La prochaine votation sur la privatisation de l’identité électronique n’est-elle pas tout aussi inquiétante, comme la mise en place de la 5G sans concertation de la population?

Oui, déléguer à des acteurs privés la gestion des passeports électroniques constitue une perte de prérogative et de souveraineté de l’Etat, mais aussi et surtout un risque inadmissible de dérives et d’usages abusifs des données des citoyens. La non-prise en compte des avis négatifs de la population concernant la 5G est une démonstration de plus de la priorité accordée aux lobbies des acteurs du numérique.

En Chine, un QR code pour payer ses achats ou pour montrer son état de santé se généralise. Au point qu’il n’est plus possible de sortir sans son smartphone (et bien sûr de ne pas avoir de smartphone). Va-t-on en arriver là?

Cela est en passe de devenir une réalité en Suisse, des incitatifs sont à l’œuvre pour tout faire en ligne, payer, accéder à des services… Le smartphone est à la fois un moyen de contrôle et un sésame pour exister. Le marché de la surveillance est mondial et en pleine expansion. Si l’on ne réagit pas, on n’y échappera pas. En Chine, les caméras, la reconnaissance faciale, le crédit social constituent un système de récompenses-punitions.

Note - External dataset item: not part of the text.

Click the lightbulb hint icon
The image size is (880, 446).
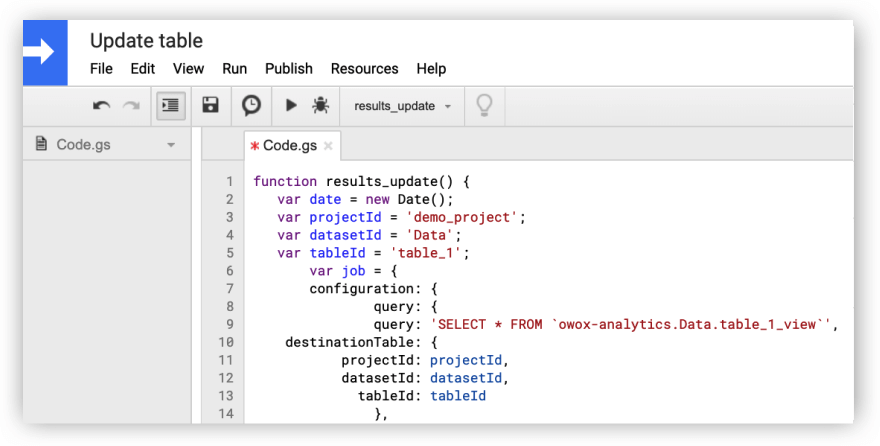pos(484,105)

Nous nous y habituons par le biais d’applications, de cartes de fidélité, qui permettent d’obtenir des bonus de bon citoyen-consommateur. Et aussi en donnant des contenus et des notes, via le smartphone, qui en retour propose des services personnalisés.

Comment imaginez-vous l’avenir?

L’informatisation de la société répond au besoin d’optimiser la gestion, d’industrialiser les traitements, de mécaniser et de remplacer l’humain par la machine, y compris dans ses tâches cognitives. Elle admet implicitement que le système informatique est plus efficace et plus rentable. Nous nous trompons en pensant que le numérique résout tous les problèmes sans en générer d’autres. Pour tirer parti des possibilités technologiques, il faut maîtriser les risques et ses impacts négatifs. Ce qui n’est pas le cas. L’avenir sera serein à condition que la fuite en avant technologique, inscrite dans une course optimisatrice qui norme, évalue, automatise, contrôle les comportements et qui remplace l’humain par des machines, s’arrête.

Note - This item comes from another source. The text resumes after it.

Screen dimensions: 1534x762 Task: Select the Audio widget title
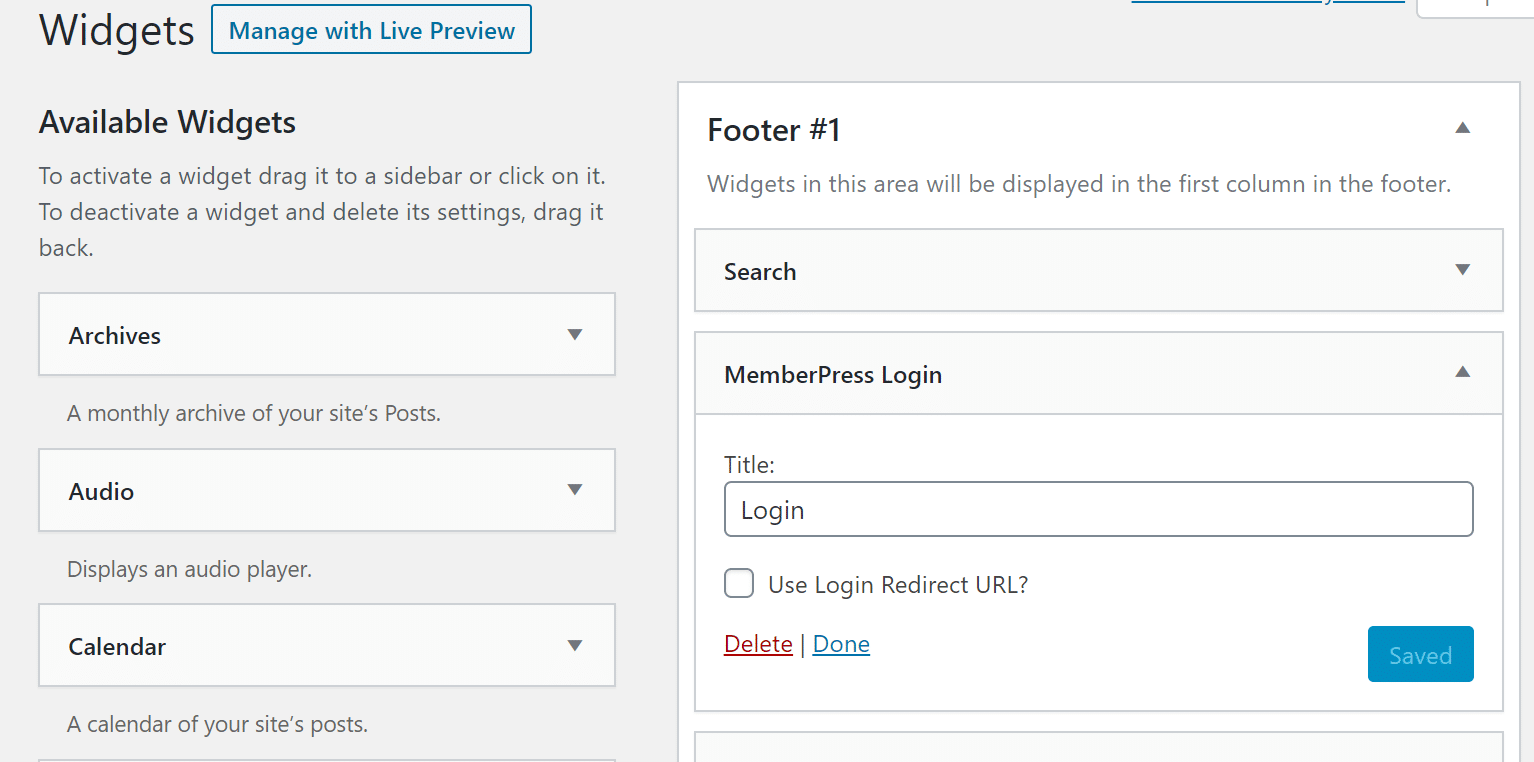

Vous en appelez à une sobriété numérique, et même à une désobéissance numérique…

L’urgence climatique se double d’une urgence numérique. Les technologies sont extrêmement voraces en matières premières et en énergie, leur recyclage est très faible. L’impact environnemental du numérique est supérieur à celui du trafic aérien et est en pleine croissance. Consommer moins et mieux est impératif. Le risque d’un effondrement par l’épuisement des ressources est réel. Notre dépendance au numérique est grandissante, la société se fragilise. La sobriété consiste à trier nos besoins, à éviter les gadgets et les futilités électroniques, à renoncer à des usages ou encore à désobéir à certaines injonctions comme celle, par exemple, de la connexion permanente. Il est grand temps de se demander quelles technologies peuvent répondre à nos besoins réels et comment y parvenir au mieux en termes écologiques. Vivre dans une société hyperconnectée, déshumanisée, de l’autosurveillance, de l’évaluation permanente, de la gouvernance algorithmique ne me fait pas rêver. Comment les générations futures nous considéreront si nous ne faisons rien pour produire d’autres futurs, alors que nous savions et que nous avons laissé faire?